Zola Jesus -- 'Conatus' -- Sacred Bones -- 3.5 STARS

By Natalie T. Chang, Contributing Writer

Perhaps the only description that could do Nika Danilova’s remarkably unique voice justice is the one provided by her strange moniker, Zola Jesus. Just as the figures of Émile Zola and Jesus Christ somehow seemed to fit together for her, so too do the blend of heavy studio production and almost operatic vocals on her latest album “Conatus, ” in which Danilova brings two disparate elements together into a lush, coherent whole.

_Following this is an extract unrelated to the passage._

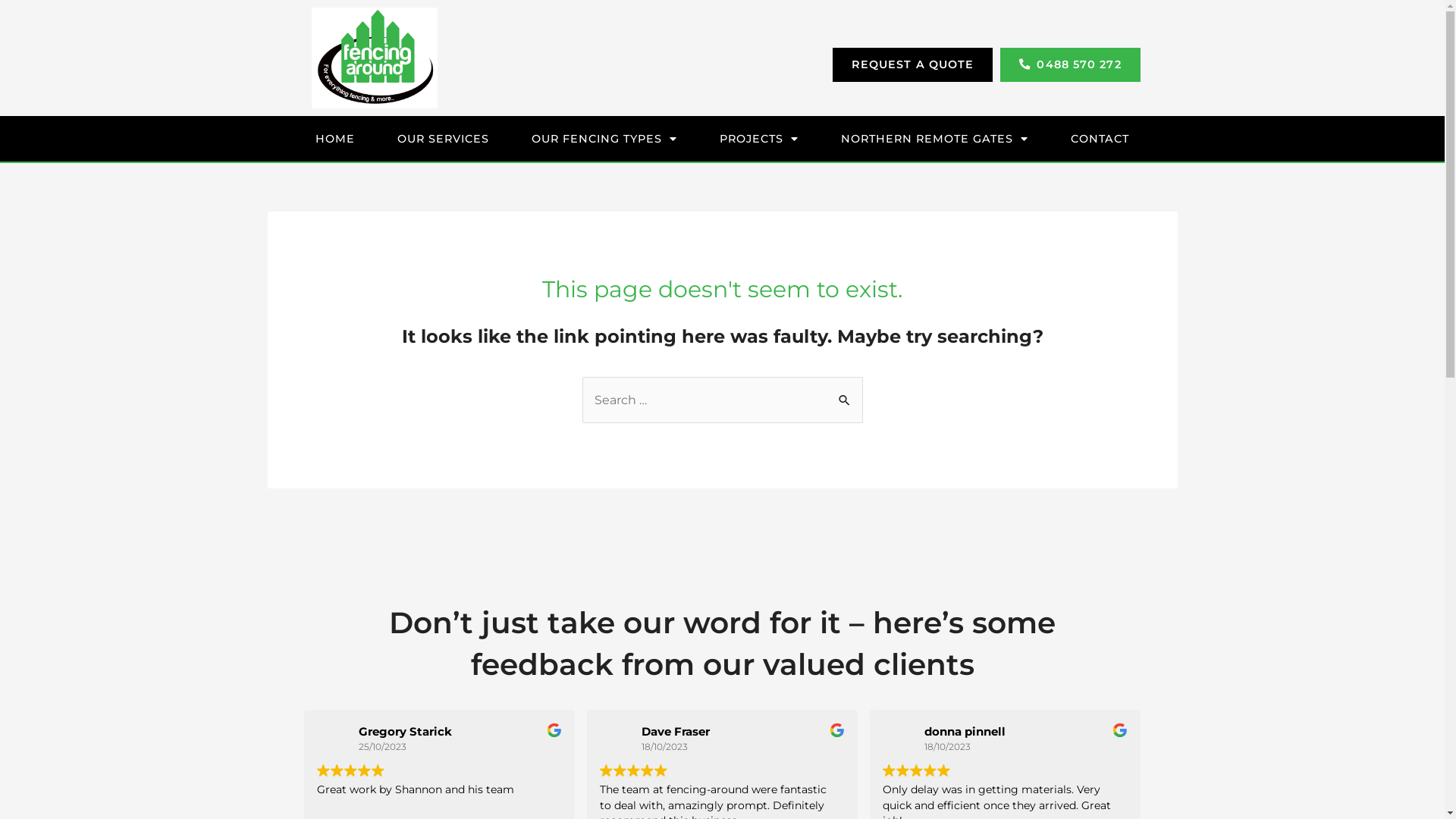 The image size is (1456, 819). What do you see at coordinates (1069, 63) in the screenshot?
I see `'0488 570 272'` at bounding box center [1069, 63].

Zola Jesus’s previous two albums were, in a certain sense, more straightforward. Danilova, operatically trained since childhood, let her throaty, raw-yet-velvety voice dominate the arrangements by keeping atmospherics and instrumentals minimal. Her third venture into an almost gothic style of somber rock marks the evolution of her style away from this sparse aesthetic. The shift is immediately apparent on opening track “Swords,” a wordless, thumping whirlpool, on which an echoing blend of percussion and synth builds and fades until Danilova’s hollow, background vocals are all that remain.

Danilova experiments heavily with production in “Conatus,” though her unmistakable, silky and commanding voice remains the most arresting feature of the album. Persistent bass and moody live strings pervade the majority of the songs, while electronic sounds allow Danilova to construct tracks that can intensify just as easily as they can dissolve. The manipulation of haunting background vocals and a relentless synth rhythm mark “Ixode,” an invasive track that wavers between insistent and sly. This duality of heavy production and a bare style, present throughout the album, fosters an alluring tension: “Ixode,” along with “Seekir” and “Avalanche,” could be either entirely danceable or soothingly elemental.

For the most part, though, Danilova expresses her emotions entirely through her impressive vocal range, which takes center stage while the contrast between spare and chaotic arrangements maintain the listener’s interest. “Hikikomori,” aptly named after a Japanese term for self-containment or pulling away, features an assortment of strings that grow increasingly frenzied. Danilova herself can express desperation through somewhat garbled lyrics— “Keeps me awake now / Keeps me arrested”—and enunciation that sounds reluctant, as if she were dragging each sound from her throat.

“Lick the Palm of the Burning Handshake,” which features arguably the most comprehensible lyrics of the album, retains that distraught quality even as Danilova allows her voice to mellow and warm on a sweeping melody. The lyrics themselves are not particularly revolutionary or exceptional, but Danilova’s voice becomes unexpectedly sweet and equally heart-wrenching, and it crafts a sense of beautiful melancholia that is increasingly dominant on the album. This gentleness is especially present on “Skin,” where a simple, unadorned piano accompaniment gently supports the ambiguous lyrics: “Safety net don’t hold me now / In this hole I’ve fallen down.”

Though the substantial production lends many of the songs more nuance, it occasionally sits uneasily, and serves more to occlude her brilliant vocals than to enhance them. On “In Your Nature,” the incessant percussion threatens to overwhelm all other aspects of an otherwise promising song. Closing track, “Collapse,” evokes its title by becoming overwhelmed with persistent synth effects, and it seems to have the same effect on the ear as a cheese grater would. Meanwhile, “Seekir” and “Shiver” encounter a different problem: a lack of the originality present in the other tracks. These songs simply continue the musical themes of the preceding numbers with little alteration, and fail to contribute anything significant to the album as a whole.

Danilova has built “Conatus” out of mostly effective production techniques, but her foundation remains in her consistently expressive voice. “It hurts to let you in,” she claims in “Collapse,” but after 40 minutes of showcasing her range, depth and versatility, it feels as if she has done just that.